**DOCUMENT PASSAGE:**
--- --- ---

/pg_bargraph

Primary LanguagePLpgSQLMIT LicenseMIT

pg_bargraph

PostgreSQL extension that adds the ability to generate bar graphs.

select * from graph('{5.5,10,15,13,8,3.1,-1,2,5,7,4}'::FLOAT[]);

 val │                        graph
─────┼─────────────────────────────────────────────────────
 5.5 │     █████████████████
  10 │     ███████████████████████████████▌
  15 │     ███████████████████████████████████████████████
  13 │     ████████████████████████████████████████▌
   8 │     █████████████████████████
 3.1 │     █████████▌
  -1 │  ███
   2 │     ██████▌
   5 │     ███████████████▌
   7 │     ██████████████████████
   4 │     ████████████▌

This is not meant to be a replacement for a proper graphing utility or GUI visualizer. I find it useful when I want to quickly visually compare data sets from the CLI when it otherwise would not be worth the time.

To install using PGXS: make install. Or you can manually install: cp pg_bargraph* /your/extensions/dir/ Or, you can create the functions directly (not recommended): cat pg_bargraph*.sql | psql ....

graph(vals: double[], graph_width?: int) → table(val double, graph text)
graph(inputs: graph_input[], graph_width?: int) → table(label text, val double, graph text)
graph(width: double) → text
graph(val: double, max: double, graph_width?: int) → text
graph(val: double, min: double, max: double, graph_width?: int) → text

type graph_input → (label text, val double)

The examples bellow use this table:

create table data (name text, val float);
insert into data values
('a', 10.6),
('b', 6.1),
('c', -2.9),
('d', 2.8);

graph(vals: double[], graph_width?: int) → table(val double, graph text)

Graphs the given values. graph_width defaults to 50.

select (graph(array_agg(val))).* from data;
or
select * from graph((select array_agg(val) from data));

 val  │                        graph
──────┼─────────────────────────────────────────────────────
 10.6 │            ███████████████████████████████████████▌
  6.1 │            ██████████████████████▌
 -2.9 │ ▐██████████
  2.8 │            ██████████▌
select (graph(array_agg(val), 20)).* from data;

 val  │         graph
──────┼───────────────────────
 10.6 │      ███████████████▌
  6.1 │      █████████
 -2.9 │ ▐████
  2.8 │      ████

graph(inputs: graph_input[], graph_width?: int) → table(label text, val double, graph text)

Same as above, but accepts label and value tuples.

select (graph(array_agg((name, val)::graph_input))).* from data;

 label │ val  │                        graph
───────┼──────┼─────────────────────────────────────────────────────
 a     │ 10.6 │            ███████████████████████████████████████▌
 b     │  6.1 │            ██████████████████████▌
 c     │ -2.9 │ ▐██████████
 d     │  2.8 │            ██████████▌

graph(width: double) → text

Creates a bar with a width equal to the given width in characters. Negative widths return NULL.

select name, val, graph(val) from data;

 name │ val  │    graph
──────┼──────┼─────────────
 a    │ 10.6 │ ██████████▌
 b    │  6.1 │ ██████
 c    │ -2.9 │ null
 d    │  2.8 │ ███

graph(val: double, max: double, graph_width?: int) → text

Creates a bar with a width equal to the given value as a percentage of the max value and the graph's width. graph_width defaults to 50. Negative values return NULL.

--- --- ---

**RECORDED INFORMATION:**

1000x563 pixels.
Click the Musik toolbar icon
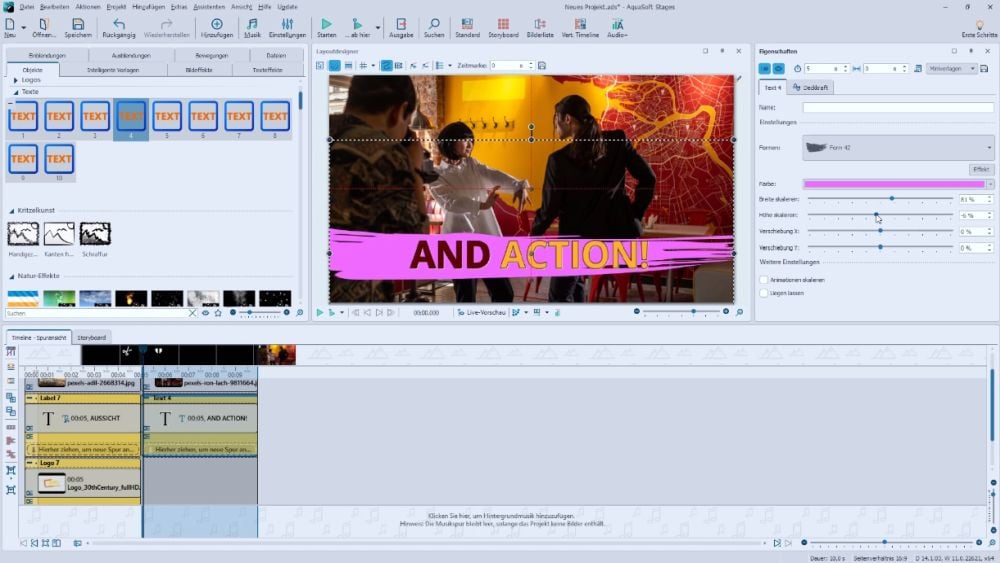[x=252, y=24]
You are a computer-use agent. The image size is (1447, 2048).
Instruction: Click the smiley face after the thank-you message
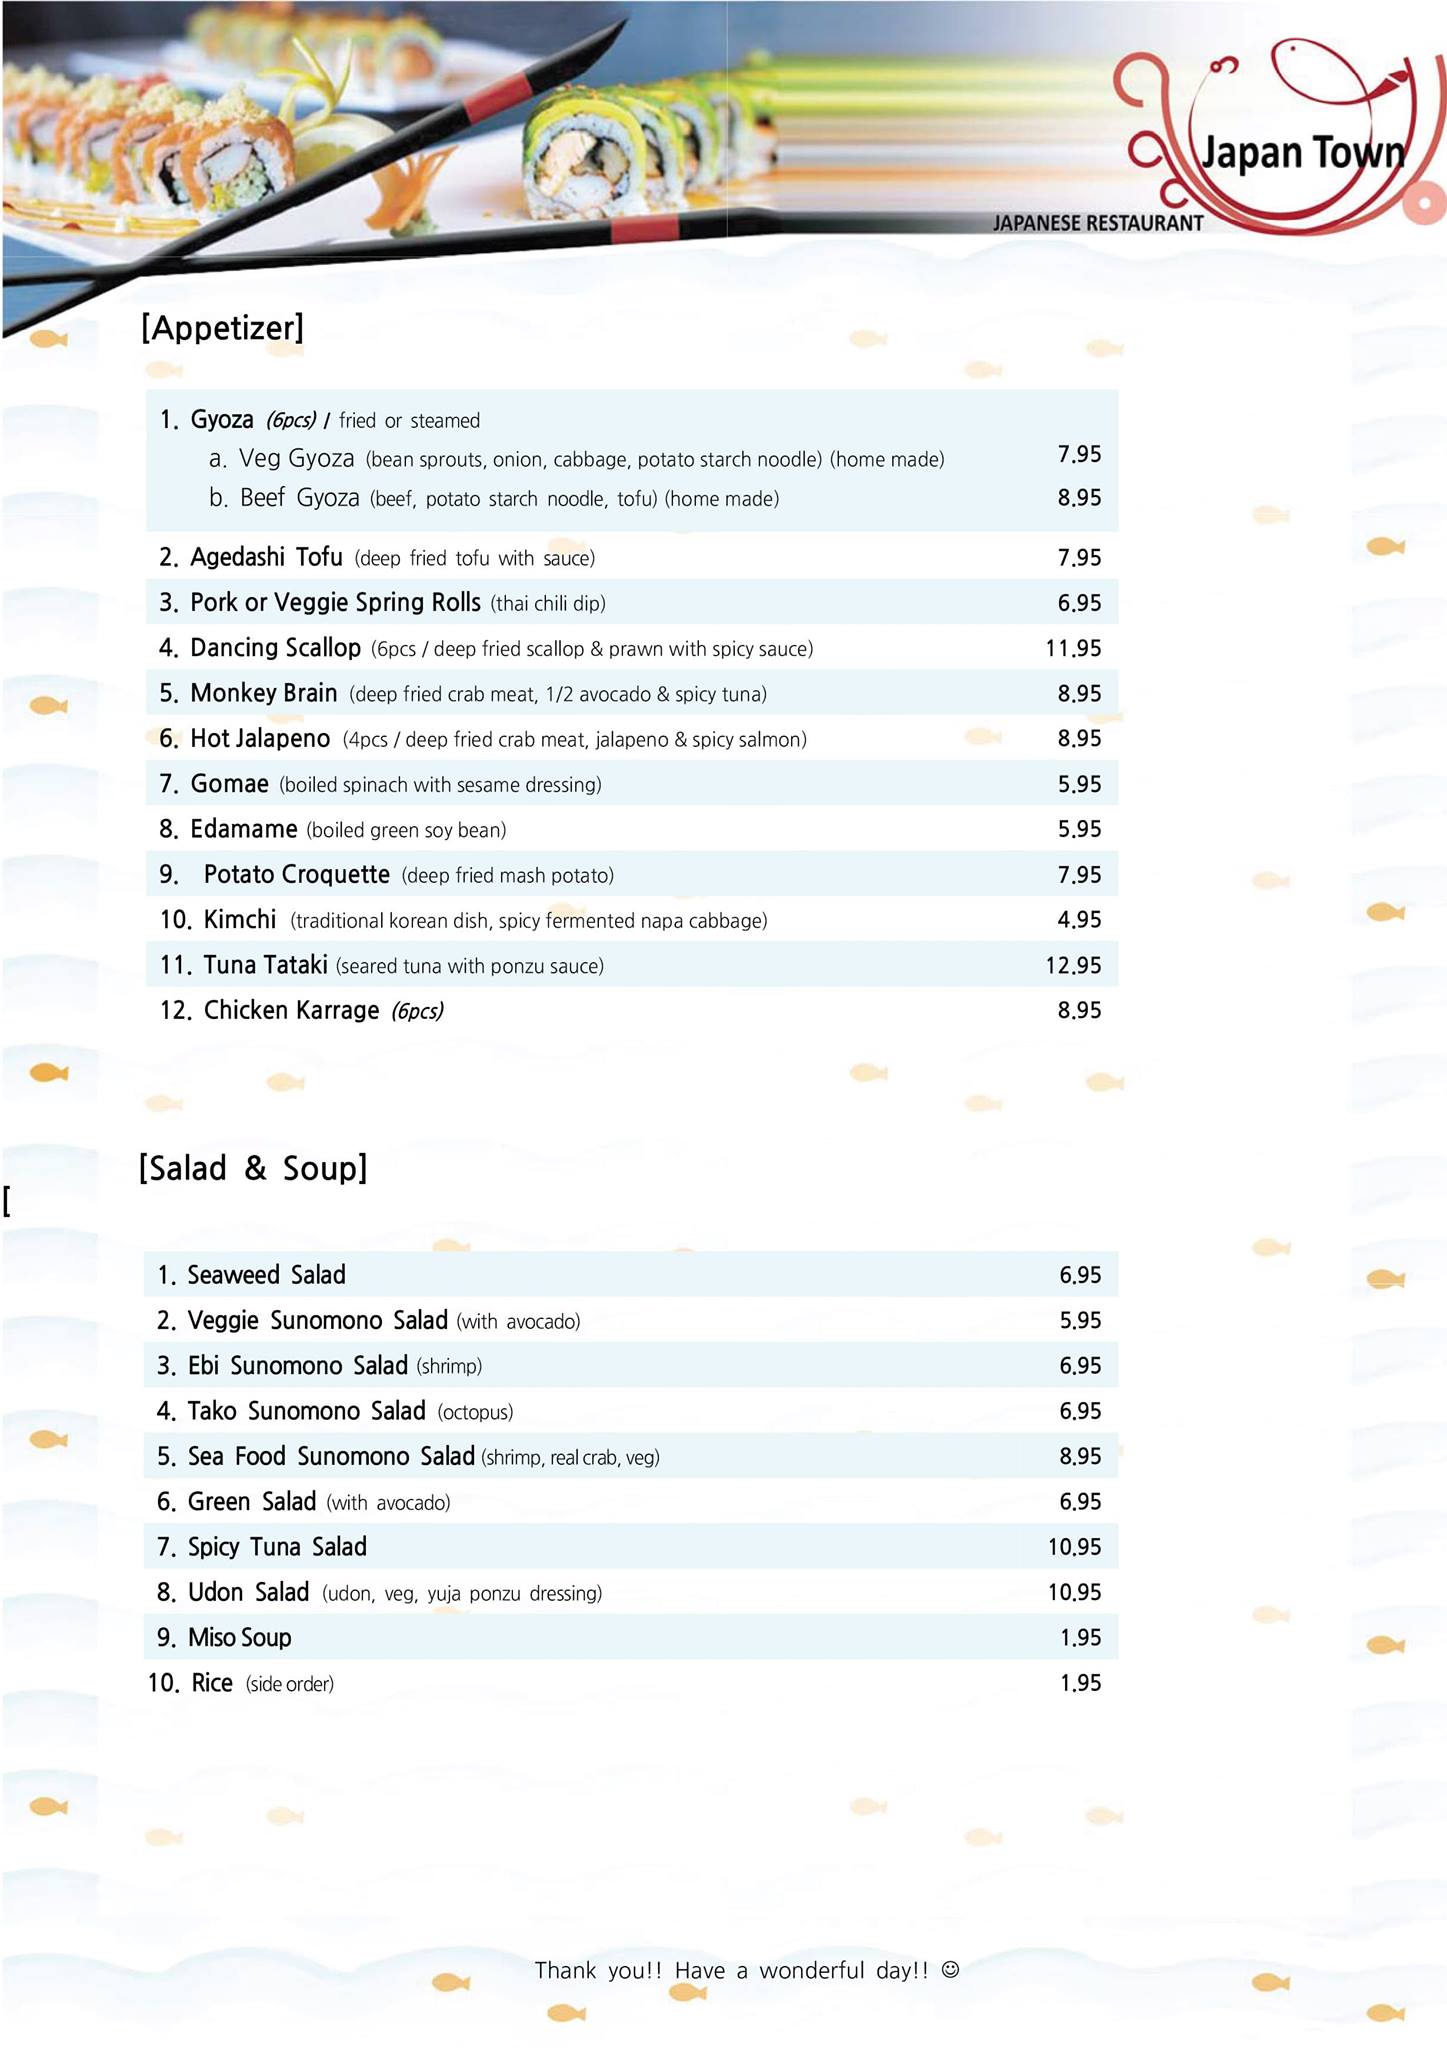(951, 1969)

--- --- ---

**GIVEN PROBLEM A:**
Answer these from the pg_bargraph README:
(i) Which primary language does the README list for the project?
(ii) What is the default value of graph_width?
(iii) What does graph(width: double) return for a negative width?
**GIVEN PROBLEM B:** Which signatures of the graph function does the pg_bargraph README list, with their return types? Give every one.
**GIVEN PROBLEM C:** Write out the part of the pg_bargraph README that opens with the words containing "This is not" and closes with "worth the time.".

**EXERCISE RESPONSE A:**
(i) PLpgSQL
(ii) 50
(iii) NULL

**EXERCISE RESPONSE B:**
graph(vals: double[], graph_width?: int) → table(val double, graph text)
graph(inputs: graph_input[], graph_width?: int) → table(label text, val double, graph text)
graph(width: double) → text
graph(val: double, max: double, graph_width?: int) → text
graph(val: double, min: double, max: double, graph_width?: int) → text

**EXERCISE RESPONSE C:**
This is not meant to be a replacement for a proper graphing utility or GUI visualizer. I find it useful when I want to quickly visually compare data sets from the CLI when it otherwise would not be worth the time.